Not a lot of faculty know what HT or HTRC are.

There has been a dramatic increase in interest in digital humanities, digital publishing and text-analysis type of projects. This is mostly from junior faculty and graduate students, but of late there has also been a surge of interest among advanced undergraduates.

Video tutorials that HTRC is developing will be useful for users. There is an "audience question": many find the HTRC tools to be fairly limiting, especially in comparison with commercial tools.

We don't know if the corpus tools fit the current interests of our linguistics faculty.

Currently 3 million volumes of non-copyrighted materials and 8 million volumes of copyrighted materials.

HT-Bookworm (under development by HTRC and groups from Baylor and Northeastern) and the Data Capsule (which will allow users to run computational methods against protected data) are some techniques being developed that will make copyrighted material more usable to users in the future. In order to for HT-Bookworm to work, the back end will need to be changed from mySql (as it is currently) to Solr. Solr is likely to be more scalable. The plan is also to integrate HT-Bookworm with HTRC worksets, so that one would be able to go in both directions — from the Data Capsule to the workset, and from the workset to the Data Capsule. That is, from what the user discovers using HT-Bookworm, the user might be able to automatically generate a workset. The goal is to make the HT-Bookworm work with all the public-domain material in HTRC within a year. If by then HTRC gets the copyrighted data, that will be sought to be integrated, too.

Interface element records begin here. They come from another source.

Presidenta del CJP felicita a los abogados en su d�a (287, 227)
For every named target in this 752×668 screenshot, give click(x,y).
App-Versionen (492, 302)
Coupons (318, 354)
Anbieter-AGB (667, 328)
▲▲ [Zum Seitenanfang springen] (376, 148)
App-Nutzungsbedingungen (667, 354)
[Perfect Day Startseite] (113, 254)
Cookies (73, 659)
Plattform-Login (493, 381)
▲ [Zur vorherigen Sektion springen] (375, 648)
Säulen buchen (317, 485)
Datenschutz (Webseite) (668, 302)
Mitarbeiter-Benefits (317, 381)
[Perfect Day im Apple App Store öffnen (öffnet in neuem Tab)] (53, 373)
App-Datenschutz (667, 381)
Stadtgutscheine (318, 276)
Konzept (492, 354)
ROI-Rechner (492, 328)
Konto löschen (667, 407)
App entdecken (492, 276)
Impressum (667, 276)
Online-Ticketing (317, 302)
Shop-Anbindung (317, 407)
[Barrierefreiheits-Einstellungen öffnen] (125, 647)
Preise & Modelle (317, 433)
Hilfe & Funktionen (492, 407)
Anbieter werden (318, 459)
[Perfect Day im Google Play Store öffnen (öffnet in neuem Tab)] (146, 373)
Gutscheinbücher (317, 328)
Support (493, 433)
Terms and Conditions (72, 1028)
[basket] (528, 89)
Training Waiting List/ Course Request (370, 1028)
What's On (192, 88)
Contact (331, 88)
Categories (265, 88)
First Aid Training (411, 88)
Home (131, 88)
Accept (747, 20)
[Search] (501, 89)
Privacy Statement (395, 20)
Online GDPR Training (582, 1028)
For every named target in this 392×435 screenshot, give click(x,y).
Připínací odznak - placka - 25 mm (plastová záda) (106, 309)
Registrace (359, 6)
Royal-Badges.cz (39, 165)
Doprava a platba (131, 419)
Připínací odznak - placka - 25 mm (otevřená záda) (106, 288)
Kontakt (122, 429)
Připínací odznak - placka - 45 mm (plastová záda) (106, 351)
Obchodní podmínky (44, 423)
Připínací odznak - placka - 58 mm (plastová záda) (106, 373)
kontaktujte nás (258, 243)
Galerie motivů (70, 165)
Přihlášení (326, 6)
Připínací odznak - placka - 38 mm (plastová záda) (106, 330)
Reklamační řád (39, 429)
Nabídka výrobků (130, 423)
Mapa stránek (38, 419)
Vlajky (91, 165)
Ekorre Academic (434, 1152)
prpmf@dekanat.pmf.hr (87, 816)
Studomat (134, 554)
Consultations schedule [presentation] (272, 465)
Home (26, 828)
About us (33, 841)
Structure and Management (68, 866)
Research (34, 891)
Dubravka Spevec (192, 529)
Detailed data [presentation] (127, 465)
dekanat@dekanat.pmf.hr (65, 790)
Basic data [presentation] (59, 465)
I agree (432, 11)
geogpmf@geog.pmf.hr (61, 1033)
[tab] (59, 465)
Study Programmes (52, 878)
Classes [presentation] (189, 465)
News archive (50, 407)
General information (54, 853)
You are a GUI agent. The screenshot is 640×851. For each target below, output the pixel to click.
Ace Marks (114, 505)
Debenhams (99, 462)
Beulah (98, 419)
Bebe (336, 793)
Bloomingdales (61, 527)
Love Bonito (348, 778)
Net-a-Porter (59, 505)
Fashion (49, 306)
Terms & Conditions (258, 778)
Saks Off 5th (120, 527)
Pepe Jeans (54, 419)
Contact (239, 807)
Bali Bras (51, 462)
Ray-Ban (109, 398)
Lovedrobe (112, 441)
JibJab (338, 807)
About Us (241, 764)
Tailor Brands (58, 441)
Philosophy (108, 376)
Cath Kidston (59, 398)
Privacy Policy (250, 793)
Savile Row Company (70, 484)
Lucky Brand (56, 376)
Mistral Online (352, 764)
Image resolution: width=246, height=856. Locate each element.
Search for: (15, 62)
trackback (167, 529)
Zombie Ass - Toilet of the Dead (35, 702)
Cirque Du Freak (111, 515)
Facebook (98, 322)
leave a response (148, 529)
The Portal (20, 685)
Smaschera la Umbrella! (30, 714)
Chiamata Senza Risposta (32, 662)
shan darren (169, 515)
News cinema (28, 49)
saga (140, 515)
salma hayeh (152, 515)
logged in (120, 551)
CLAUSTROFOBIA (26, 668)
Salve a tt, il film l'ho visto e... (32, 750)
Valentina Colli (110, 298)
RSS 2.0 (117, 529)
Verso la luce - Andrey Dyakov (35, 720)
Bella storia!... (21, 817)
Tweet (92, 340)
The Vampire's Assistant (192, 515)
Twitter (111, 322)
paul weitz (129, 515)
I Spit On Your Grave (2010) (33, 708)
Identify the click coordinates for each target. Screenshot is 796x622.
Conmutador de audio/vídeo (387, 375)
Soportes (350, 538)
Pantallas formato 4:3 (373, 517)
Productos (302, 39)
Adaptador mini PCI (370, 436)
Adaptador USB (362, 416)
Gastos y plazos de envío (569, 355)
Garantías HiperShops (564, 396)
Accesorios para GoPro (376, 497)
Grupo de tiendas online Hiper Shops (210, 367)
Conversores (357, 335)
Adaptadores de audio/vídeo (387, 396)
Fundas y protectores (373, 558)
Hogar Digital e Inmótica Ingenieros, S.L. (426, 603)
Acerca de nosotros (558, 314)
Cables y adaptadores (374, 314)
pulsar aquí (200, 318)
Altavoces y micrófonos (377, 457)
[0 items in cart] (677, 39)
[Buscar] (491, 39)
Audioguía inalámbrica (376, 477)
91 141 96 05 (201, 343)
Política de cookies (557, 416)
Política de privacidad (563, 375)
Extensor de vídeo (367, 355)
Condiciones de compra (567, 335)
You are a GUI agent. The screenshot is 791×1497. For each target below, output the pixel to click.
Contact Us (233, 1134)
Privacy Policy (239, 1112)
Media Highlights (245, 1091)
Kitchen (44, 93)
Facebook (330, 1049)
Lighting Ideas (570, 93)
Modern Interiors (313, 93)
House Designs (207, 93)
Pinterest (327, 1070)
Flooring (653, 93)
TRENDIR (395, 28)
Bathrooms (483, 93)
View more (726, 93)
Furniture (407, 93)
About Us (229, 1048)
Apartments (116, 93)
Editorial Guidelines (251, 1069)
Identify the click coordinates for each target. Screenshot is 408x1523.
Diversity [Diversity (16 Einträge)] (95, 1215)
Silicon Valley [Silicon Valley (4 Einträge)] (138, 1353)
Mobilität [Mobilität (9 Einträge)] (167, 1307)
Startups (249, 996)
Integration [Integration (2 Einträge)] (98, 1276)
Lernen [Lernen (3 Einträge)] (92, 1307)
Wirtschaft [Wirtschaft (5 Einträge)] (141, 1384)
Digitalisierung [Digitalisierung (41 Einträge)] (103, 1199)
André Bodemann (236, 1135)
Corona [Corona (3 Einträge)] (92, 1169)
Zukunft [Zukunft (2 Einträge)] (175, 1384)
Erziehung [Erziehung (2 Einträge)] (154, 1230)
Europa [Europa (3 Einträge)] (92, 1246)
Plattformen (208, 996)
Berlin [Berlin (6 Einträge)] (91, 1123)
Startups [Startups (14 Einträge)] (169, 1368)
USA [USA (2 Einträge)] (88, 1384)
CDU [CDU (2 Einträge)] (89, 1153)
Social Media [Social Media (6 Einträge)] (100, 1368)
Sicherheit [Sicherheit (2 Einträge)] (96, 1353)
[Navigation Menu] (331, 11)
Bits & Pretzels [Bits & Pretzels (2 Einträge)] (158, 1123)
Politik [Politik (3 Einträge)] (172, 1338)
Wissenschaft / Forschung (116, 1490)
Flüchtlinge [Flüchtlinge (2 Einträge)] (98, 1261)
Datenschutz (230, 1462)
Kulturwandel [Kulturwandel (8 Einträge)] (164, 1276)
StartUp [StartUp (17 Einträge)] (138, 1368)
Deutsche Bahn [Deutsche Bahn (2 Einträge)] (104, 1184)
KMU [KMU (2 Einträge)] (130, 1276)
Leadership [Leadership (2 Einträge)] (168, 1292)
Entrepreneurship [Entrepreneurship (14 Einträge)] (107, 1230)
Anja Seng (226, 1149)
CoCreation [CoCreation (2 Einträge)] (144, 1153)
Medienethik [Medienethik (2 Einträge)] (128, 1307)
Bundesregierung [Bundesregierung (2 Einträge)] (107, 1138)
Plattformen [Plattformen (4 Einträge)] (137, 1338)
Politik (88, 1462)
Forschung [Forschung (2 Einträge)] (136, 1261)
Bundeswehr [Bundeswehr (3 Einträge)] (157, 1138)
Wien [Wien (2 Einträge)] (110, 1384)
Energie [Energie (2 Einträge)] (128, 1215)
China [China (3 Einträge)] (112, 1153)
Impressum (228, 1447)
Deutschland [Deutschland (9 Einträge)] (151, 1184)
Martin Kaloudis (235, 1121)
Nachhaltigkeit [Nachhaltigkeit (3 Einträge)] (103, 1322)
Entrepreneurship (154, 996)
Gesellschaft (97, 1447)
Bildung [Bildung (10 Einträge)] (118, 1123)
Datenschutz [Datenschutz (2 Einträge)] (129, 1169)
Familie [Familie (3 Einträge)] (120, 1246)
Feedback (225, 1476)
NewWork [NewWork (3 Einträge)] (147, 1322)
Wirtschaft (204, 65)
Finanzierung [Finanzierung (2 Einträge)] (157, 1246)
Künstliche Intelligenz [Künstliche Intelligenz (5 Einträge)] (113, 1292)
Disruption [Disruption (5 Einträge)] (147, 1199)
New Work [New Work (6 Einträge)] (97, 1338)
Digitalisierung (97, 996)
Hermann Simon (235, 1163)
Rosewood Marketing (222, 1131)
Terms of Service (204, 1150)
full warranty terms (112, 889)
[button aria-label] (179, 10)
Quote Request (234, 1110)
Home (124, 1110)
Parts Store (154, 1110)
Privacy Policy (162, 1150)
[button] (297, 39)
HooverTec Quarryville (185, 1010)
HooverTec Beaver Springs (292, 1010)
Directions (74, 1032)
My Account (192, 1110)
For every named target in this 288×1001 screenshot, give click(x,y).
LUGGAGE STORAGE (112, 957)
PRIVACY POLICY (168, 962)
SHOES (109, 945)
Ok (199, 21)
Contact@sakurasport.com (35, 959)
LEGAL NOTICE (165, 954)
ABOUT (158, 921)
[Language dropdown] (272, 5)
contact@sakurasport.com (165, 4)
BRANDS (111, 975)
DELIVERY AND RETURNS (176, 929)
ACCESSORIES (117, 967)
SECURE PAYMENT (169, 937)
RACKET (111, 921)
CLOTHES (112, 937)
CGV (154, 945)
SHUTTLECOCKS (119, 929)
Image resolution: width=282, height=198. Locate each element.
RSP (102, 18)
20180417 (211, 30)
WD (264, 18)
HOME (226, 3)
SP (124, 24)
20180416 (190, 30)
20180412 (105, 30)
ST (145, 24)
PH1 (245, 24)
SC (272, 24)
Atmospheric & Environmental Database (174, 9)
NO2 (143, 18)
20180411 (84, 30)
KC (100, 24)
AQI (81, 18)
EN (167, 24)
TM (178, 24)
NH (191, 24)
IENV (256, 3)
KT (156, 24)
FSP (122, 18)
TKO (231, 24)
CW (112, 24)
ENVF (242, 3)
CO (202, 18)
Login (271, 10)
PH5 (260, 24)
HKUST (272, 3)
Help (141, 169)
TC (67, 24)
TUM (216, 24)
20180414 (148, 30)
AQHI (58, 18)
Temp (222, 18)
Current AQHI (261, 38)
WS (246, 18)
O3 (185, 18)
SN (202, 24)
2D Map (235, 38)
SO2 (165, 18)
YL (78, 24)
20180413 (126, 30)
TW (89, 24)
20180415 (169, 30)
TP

There will be more interest when there is more tutorial information. Also, the things that faculty want to do don't always fit into existing tutorial information. Doing something more visually with topic models, such as Termite from Stanford, may be good.

If someone wants to submit an algorithm to the portal, how is it decided? Currently, it is decided on a one-on-one basis. Setting up a workflow/process for people to submit their algorithms will be useful.

What happens if someone wants to integrate textual content that they have on their own, with HTRC materials? Unfortunately, that (taking data from other sources) is not currently on the radar. But if someone were to want to augment their analysis with additional data, that is on the radar — for example, if a user were to augment their analysis by validating with a dictionary — that kind of thing is on the radar. But augmenting the data itself with an additional corpus — that has not been on the agenda.